Hanson's identification of Wentworth as a consideration in government calculations was unusually sharp. In another move suggesting how desperate the Morrison Government is to retain Malcolm Turnbull's former seat in the by-election, the Prime Minister floated the idea that the Australian embassy up stakes in Tel Aviv and find new digs in Jerusalem. Dave Sharma, the Liberal Party's candidate for the seat is, after all, former Australian ambassador to Israel, while that electorate can count some 13 per cent of voters as Jewish.
As Morrison observed:
"The Government will carefully examine the arguments put forward by Australia's former Ambassador to Israel, Dave Sharma, that we should consider recognising Jerusalem as the capital of Israel, without prejudice to its final boundaries, while acknowledging East Jerusalem as the expected capital of a future Palestinian state."
Morrison proceeded to reiterate that "sensible things" had been said by individuals of Sharma's experience, and while Australia supported "a two-state solution", things had not "been going that well, not a lot of progress had been made." Sharma subsequently revealed to RN Breakfast that the Prime Minister had "discussed this with a number of people, myself included."
Israeli Prime Minister Benjamin Netanyahu, sensing another convert to the line of thinking that Jerusalem be deemed the appropriate capital by foreign powers (so far, only the United States has done so) felt justified:
Representative of the Palestinian delegation in Australia, Izzat Abdulhadi, was aghast.
This was all a matter of "short-term political gain":
"Breaking with decades-long bipartisan support and defying international law and multiple U.N. resolutions would make Australia an international pariah on this important foreign policy issue."
But money, more than principle, talks to the Morrison caste of thought, and Palestinian Foreign Minister Riyad al-Maliki suggested that Australia's position, were it to officially change regarding Jerusalem, threatened trade and business with other states.
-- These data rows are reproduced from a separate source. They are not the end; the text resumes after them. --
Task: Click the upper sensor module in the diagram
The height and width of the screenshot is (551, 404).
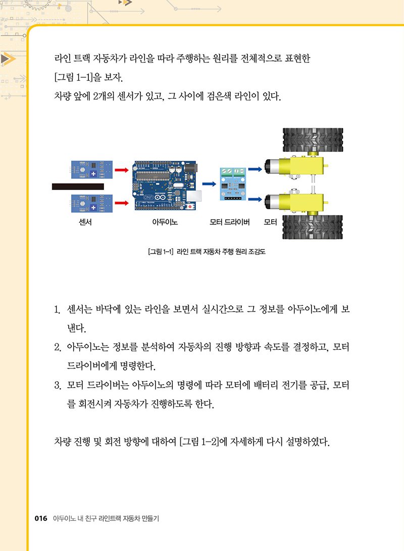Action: pos(92,170)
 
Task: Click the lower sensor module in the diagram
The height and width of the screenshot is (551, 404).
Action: pos(92,204)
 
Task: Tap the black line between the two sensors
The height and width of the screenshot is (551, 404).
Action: pos(78,187)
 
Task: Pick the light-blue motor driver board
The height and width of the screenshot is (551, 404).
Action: pos(233,184)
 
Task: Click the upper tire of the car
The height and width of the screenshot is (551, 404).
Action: pos(313,140)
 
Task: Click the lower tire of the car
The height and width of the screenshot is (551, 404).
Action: pos(313,227)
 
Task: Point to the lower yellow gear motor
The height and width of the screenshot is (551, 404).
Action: pos(295,203)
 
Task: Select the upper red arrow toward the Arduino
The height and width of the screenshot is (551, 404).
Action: pos(122,170)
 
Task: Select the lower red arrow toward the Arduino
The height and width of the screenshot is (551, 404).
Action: pos(122,203)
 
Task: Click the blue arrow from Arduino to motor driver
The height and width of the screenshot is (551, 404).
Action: pos(209,184)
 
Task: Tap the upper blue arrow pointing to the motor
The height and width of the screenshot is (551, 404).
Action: pos(255,169)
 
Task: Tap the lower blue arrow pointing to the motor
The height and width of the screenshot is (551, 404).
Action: pos(255,200)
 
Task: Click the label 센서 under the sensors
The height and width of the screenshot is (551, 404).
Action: pos(85,222)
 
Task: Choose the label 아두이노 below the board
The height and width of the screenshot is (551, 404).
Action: pos(165,222)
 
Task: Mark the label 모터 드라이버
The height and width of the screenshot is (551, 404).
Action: pos(229,222)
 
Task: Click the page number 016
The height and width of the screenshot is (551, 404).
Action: pos(41,518)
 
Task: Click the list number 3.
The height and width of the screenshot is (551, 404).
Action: pos(58,386)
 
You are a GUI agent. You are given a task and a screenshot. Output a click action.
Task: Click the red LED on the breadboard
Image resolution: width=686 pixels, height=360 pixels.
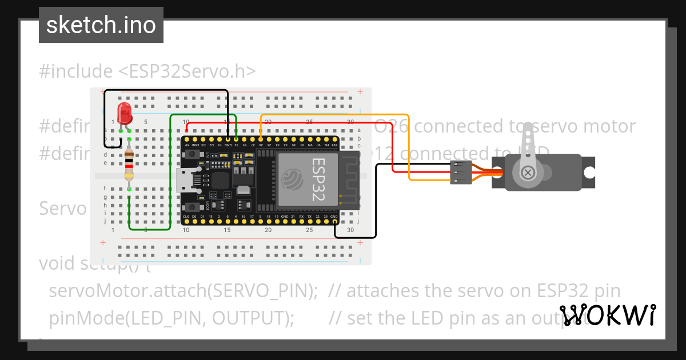pyautogui.click(x=124, y=114)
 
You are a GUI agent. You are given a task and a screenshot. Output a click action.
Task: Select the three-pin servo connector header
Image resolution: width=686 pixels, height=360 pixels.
pyautogui.click(x=461, y=172)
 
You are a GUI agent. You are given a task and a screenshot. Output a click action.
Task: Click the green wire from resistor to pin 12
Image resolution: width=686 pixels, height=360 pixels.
pyautogui.click(x=171, y=171)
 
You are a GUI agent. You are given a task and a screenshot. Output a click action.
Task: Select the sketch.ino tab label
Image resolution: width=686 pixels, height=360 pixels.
pyautogui.click(x=101, y=25)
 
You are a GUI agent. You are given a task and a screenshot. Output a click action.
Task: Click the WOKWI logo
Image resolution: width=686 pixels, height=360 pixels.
pyautogui.click(x=608, y=315)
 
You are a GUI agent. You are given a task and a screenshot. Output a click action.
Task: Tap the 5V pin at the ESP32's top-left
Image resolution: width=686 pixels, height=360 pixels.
pyautogui.click(x=186, y=139)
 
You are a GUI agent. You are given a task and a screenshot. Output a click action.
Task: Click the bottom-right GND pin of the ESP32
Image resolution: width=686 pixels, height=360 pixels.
pyautogui.click(x=334, y=221)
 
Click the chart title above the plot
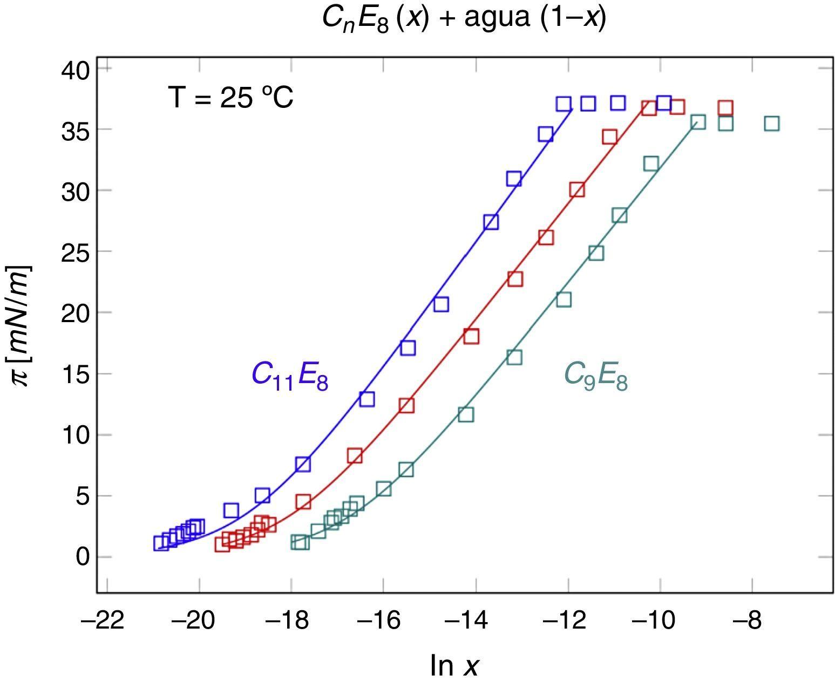pos(464,18)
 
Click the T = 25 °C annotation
pos(231,98)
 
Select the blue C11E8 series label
pos(290,375)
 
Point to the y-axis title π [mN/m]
pos(22,325)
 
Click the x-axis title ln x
pos(454,665)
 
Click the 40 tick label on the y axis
pos(75,70)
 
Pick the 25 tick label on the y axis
pos(75,252)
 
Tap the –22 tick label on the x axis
pos(103,621)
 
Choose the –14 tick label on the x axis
pos(466,621)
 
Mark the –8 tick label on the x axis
pos(747,621)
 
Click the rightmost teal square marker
pos(772,124)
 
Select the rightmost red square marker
pos(725,108)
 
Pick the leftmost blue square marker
pos(161,543)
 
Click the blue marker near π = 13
pos(367,399)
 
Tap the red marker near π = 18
pos(471,337)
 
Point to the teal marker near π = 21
pos(564,299)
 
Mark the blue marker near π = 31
pos(514,179)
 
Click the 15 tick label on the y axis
pos(75,374)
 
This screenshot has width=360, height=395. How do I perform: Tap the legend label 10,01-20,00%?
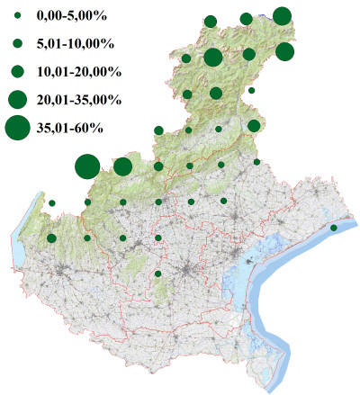pyautogui.click(x=76, y=70)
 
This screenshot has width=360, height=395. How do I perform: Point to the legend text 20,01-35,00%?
pyautogui.click(x=76, y=98)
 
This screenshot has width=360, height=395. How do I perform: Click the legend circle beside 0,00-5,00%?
pyautogui.click(x=18, y=16)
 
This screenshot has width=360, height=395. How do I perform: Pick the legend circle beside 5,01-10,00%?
pyautogui.click(x=18, y=43)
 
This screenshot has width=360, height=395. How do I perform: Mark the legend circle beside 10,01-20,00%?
pyautogui.click(x=18, y=70)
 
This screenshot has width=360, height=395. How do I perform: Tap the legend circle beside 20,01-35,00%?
pyautogui.click(x=18, y=98)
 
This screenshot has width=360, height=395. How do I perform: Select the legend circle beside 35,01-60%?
pyautogui.click(x=18, y=128)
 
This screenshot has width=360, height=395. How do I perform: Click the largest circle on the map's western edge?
pyautogui.click(x=86, y=166)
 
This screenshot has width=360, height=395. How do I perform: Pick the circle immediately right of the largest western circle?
pyautogui.click(x=122, y=166)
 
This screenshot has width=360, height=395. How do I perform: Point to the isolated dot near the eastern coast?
pyautogui.click(x=334, y=228)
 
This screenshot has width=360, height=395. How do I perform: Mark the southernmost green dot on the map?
pyautogui.click(x=158, y=274)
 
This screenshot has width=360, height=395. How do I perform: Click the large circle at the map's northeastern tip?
pyautogui.click(x=282, y=15)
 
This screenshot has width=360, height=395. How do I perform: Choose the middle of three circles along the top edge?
pyautogui.click(x=246, y=19)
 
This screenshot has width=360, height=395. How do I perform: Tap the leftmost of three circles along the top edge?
pyautogui.click(x=211, y=22)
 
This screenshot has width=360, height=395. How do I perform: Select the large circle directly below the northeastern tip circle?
pyautogui.click(x=285, y=51)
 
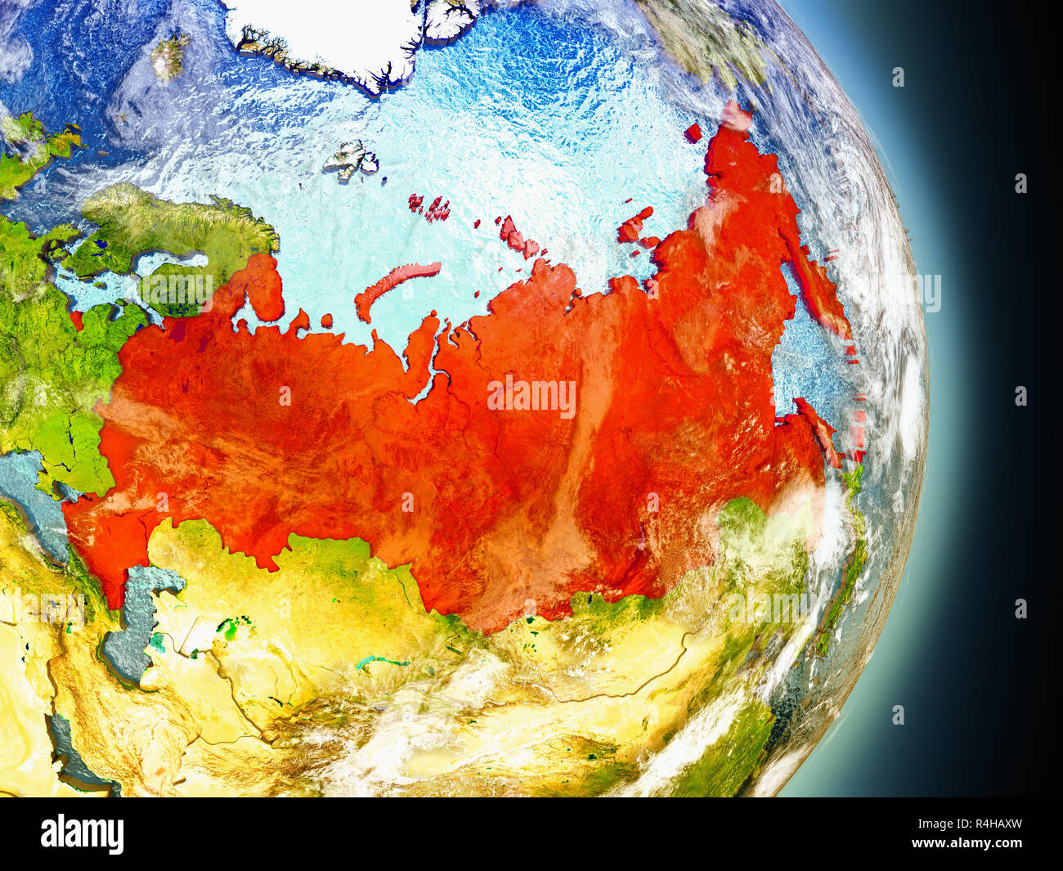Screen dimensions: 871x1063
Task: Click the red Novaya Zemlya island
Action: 392,286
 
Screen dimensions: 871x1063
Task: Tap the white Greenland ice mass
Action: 327,33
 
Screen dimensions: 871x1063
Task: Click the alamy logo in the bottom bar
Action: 82,834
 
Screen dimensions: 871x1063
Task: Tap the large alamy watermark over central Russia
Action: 532,397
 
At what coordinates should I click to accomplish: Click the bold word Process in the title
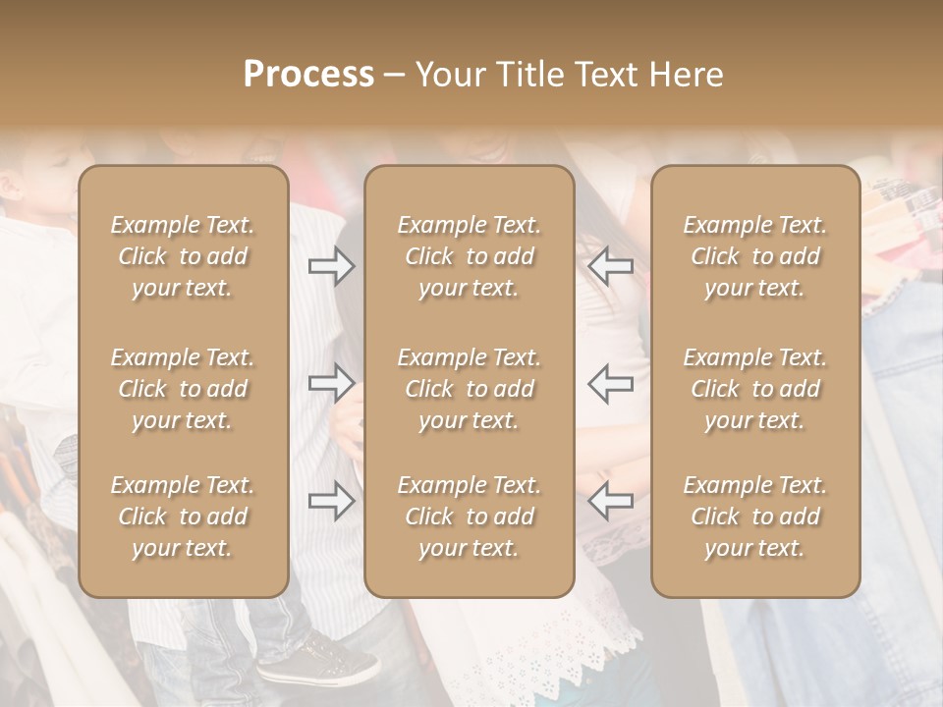point(308,75)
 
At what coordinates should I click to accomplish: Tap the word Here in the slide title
point(687,75)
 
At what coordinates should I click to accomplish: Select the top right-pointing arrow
point(332,266)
Other states in the Muslim world were also sharpening their notes of condemnation. Indonesia, lying to Australia's north, is currently finalising a free trade agreement with their neighbour which is slated to be signed by the end of the year. A senior Indonesian source, according to the ABC, suggested that Australian Foreign Minister Marise Payne had been swamped by messages of concern from her Indonesian counterpart, Retno Marsudi. Would a delay of the signing take place as a result? Not so, according to Indonesia's Trade Minister, Enggartiasto Lukita. The pot, however, had been stirred.
The noise surrounding the Wentworth by-election has reverberated through the hollow that is Morrison's make-as-you-go policy of survival. These are the antics - desperate, shallow, expedient and crude - of a Government in need of its final deliverance. The Prime Minister has made the fundamental mistake in assuming that speed and the illusion of keeping busy somewhat act as appropriate substitutes for policy.